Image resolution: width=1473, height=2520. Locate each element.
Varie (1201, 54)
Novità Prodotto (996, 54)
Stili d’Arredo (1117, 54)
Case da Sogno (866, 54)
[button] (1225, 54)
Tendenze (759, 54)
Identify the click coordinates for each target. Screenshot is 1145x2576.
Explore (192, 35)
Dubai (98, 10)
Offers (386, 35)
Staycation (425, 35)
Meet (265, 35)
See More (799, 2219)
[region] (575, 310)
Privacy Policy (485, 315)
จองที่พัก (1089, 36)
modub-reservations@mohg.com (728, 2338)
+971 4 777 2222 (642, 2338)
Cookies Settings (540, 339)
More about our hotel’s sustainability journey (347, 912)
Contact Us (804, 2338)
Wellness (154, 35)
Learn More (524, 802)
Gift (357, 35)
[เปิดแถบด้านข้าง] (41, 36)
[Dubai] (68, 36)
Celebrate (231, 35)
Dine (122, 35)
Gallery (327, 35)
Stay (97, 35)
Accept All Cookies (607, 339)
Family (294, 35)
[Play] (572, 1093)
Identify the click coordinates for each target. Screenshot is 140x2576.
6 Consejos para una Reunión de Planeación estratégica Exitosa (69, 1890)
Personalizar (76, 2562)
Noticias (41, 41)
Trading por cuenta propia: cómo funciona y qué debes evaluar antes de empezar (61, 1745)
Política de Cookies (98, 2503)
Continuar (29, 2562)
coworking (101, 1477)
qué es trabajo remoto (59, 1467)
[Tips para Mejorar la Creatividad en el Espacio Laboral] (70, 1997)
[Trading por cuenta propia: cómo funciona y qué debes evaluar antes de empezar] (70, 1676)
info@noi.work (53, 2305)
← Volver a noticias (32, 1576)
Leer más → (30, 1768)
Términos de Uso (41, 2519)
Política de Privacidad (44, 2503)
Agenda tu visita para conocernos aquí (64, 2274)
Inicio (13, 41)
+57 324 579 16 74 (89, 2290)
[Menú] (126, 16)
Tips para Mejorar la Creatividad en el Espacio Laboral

···

▶ _WHAT TO PRODUCE_
All of the material, restated exactly, is the expected result.

▶ _EXERCISE RESULT_
Image resolution: width=1473, height=2520. Locate each element.
Varie (1201, 54)
Novità Prodotto (996, 54)
Stili d’Arredo (1117, 54)
Case da Sogno (866, 54)
[button] (1225, 54)
Tendenze (759, 54)
Identify the click coordinates for each target. Screenshot is 1145x2576.
Explore (192, 35)
Dubai (98, 10)
Offers (386, 35)
Staycation (425, 35)
Meet (265, 35)
See More (799, 2219)
[region] (575, 310)
Privacy Policy (485, 315)
จองที่พัก (1089, 36)
modub-reservations@mohg.com (728, 2338)
+971 4 777 2222 (642, 2338)
Cookies Settings (540, 339)
More about our hotel’s sustainability journey (347, 912)
Contact Us (804, 2338)
Wellness (154, 35)
Learn More (524, 802)
Gift (357, 35)
[เปิดแถบด้านข้าง] (41, 36)
[Dubai] (68, 36)
Celebrate (231, 35)
Dine (122, 35)
Gallery (327, 35)
Stay (97, 35)
Accept All Cookies (607, 339)
Family (294, 35)
[Play] (572, 1093)
Identify the click coordinates for each target. Screenshot is 140x2576.
6 Consejos para una Reunión de Planeación estratégica Exitosa (69, 1890)
Personalizar (76, 2562)
Noticias (41, 41)
Trading por cuenta propia: cómo funciona y qué debes evaluar antes de empezar (61, 1745)
Política de Cookies (98, 2503)
Continuar (29, 2562)
coworking (101, 1477)
qué es trabajo remoto (59, 1467)
[Tips para Mejorar la Creatividad en el Espacio Laboral] (70, 1997)
[Trading por cuenta propia: cómo funciona y qué debes evaluar antes de empezar] (70, 1676)
info@noi.work (53, 2305)
← Volver a noticias (32, 1576)
Leer más → (30, 1768)
Términos de Uso (41, 2519)
Política de Privacidad (44, 2503)
Agenda tu visita para conocernos aquí (64, 2274)
Inicio (13, 41)
+57 324 579 16 74 (89, 2290)
[Menú] (126, 16)
Tips para Mejorar la Creatividad en el Espacio Laboral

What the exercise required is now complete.